譲れないもの

農業の勉強

三女が農業高校に進路を定めて入学、はじめての公開授業ということでジェラテリアをしばし離れて参加してきました。

今日は、午後から雷雨というコンディション。ほ場での実習があるということで楽しみにしてたのですが、冷たい嵐の中でどこに行ってしまったのか見つけられず、学校中の授業を見て回りました。

地理や数学、英語などこの学校でもある授業から、ナチュラルチーズとプロセスチーズの違いについての専門的な授業まで、謎の保護者のように各教室をハシゴしました。でも、やっぱり入学したての我が子がどんな授業を受けているか見たいと思い、意を決して雨の中、広い校内をうろうろと。

やっと見つけました!

農業の勉強

ちょうど、定植前のスイカ苗をデッサンし、植物のディテールについて基本的な呼び名を覚える、という授業。私は普通科出身なので、とっても勉強になりました。特に、生長点を見極めるという内容は、とても実践的。特定の生長点を取り去ることで、栄養を実に集中させる技法の話しなどをきき、概念としては知っていても具体的な方法を知らない私にはとても勉強になりました。

休憩時間をはさんで、こんどは農具の呼び方の授業。先生がもっているのは、何でしょう?「シャベル!」「スコップ!」と生徒たち。

先生は「ちゃんと、間違ってくれてありがとう!」とおっしゃいます。

これ、なんて呼ぶか知ってますか?

「移植ごて」が正しい名前です。

先生は「一般の人は、これはスコップだといいますが、私たち農業の世界では、移植ごてというのです」と。

言葉を知ることは、その専門領域を知ることでもあります。私もこの半年ほどの間にお菓子作りの用語をたくさん覚え、もうそれは当たり前になってきました。つい、専門用語に走りがちになるところを、誰でも分かる言葉で表現することは簡単ではありません。

シャベルやショベルの話しに、そうそう、そうだよね、などと思いながら、いよいよ段階的に農業の深いところに入っていく娘の成長が楽しみです。私がいつか、農業の専門用語でこてんぱんにされる日を夢見ます。

狙ったわけでもなく、強制したわけでもないのですが、うちの子どもたちは「日本を創っていきたい」ということを突然思い立つようなのです。

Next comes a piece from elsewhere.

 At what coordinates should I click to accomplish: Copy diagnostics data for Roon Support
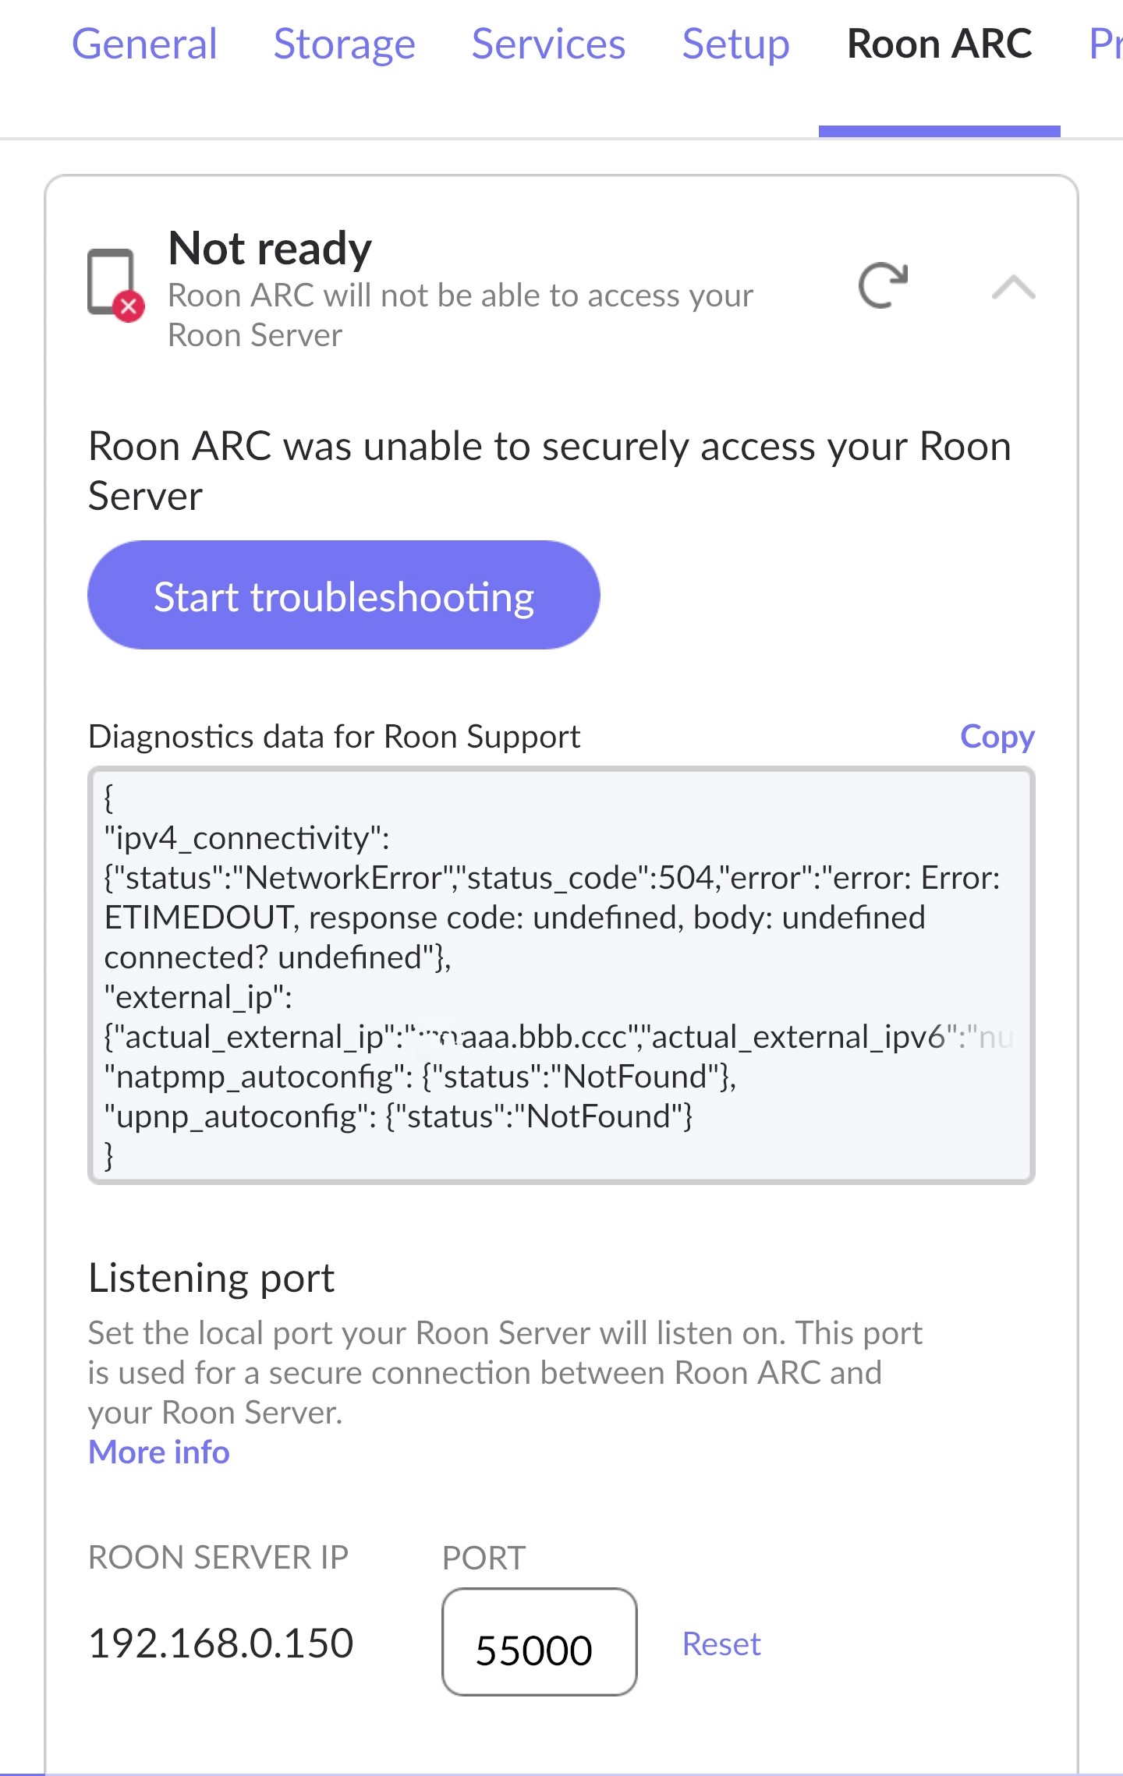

私がしょっちゅう「日本を理解しない限り、お互いの文化を尊重し支え合うことなんてできない」「自国の文化と言語に(深い理解をして)誇りを持つからこそ、別の国の人の文化や習慣などを大切にできる」と口癖のようにいっているからか、たまたまそうなのかはわかりませんが、とにかくそんなことで、率直に嬉しいです。

1人目の娘はアジア最後の独立国、東ティモールにシンパシーを深め、いつか日本を正しく伝え、相手の文化も等しく尊重する日本語教師になりたいと意気込んでいます。

2人目の息子は、能や日本舞踊に心惹かれ、新しい方法で日本の伝統文化を伝えていきたいと芸術高校で勉強中

そして、日本の農業を支えることになるであろう3人目の娘、

さらに、4人目は英語と日本語の両方で勉強を、5人目は先のことはわかりませんが医者になりたいと、誰もが楽しく学校に通っています。

小学校のときはいじめで学校嫌い、大きくなると学校というフレームに疑念を抱き、反抗的だった私とは大違いで、それぞれに学校が大好きなことで、親としてどれだけ救われているかといつも思います。

私が常に心がけていることは、強制しない、押しつけないことです。テンプレートを毎日強制的に唱和させたところで、この時代に真の愛国心、真の義侠心は生まれません。自分で見いだしてこその信念であり、自分で選んでこその自主自立なのです。急がば回れとはよくいったもので、これはあらゆる生き物を育てる原則でもあります。

明日は、日曜日。プレマ株式会社はお休みですが、スタッフが誰もいませんので、私と娘二人でジェラテリアでお待ちしております。和と洋の調和した世界をお楽しみください。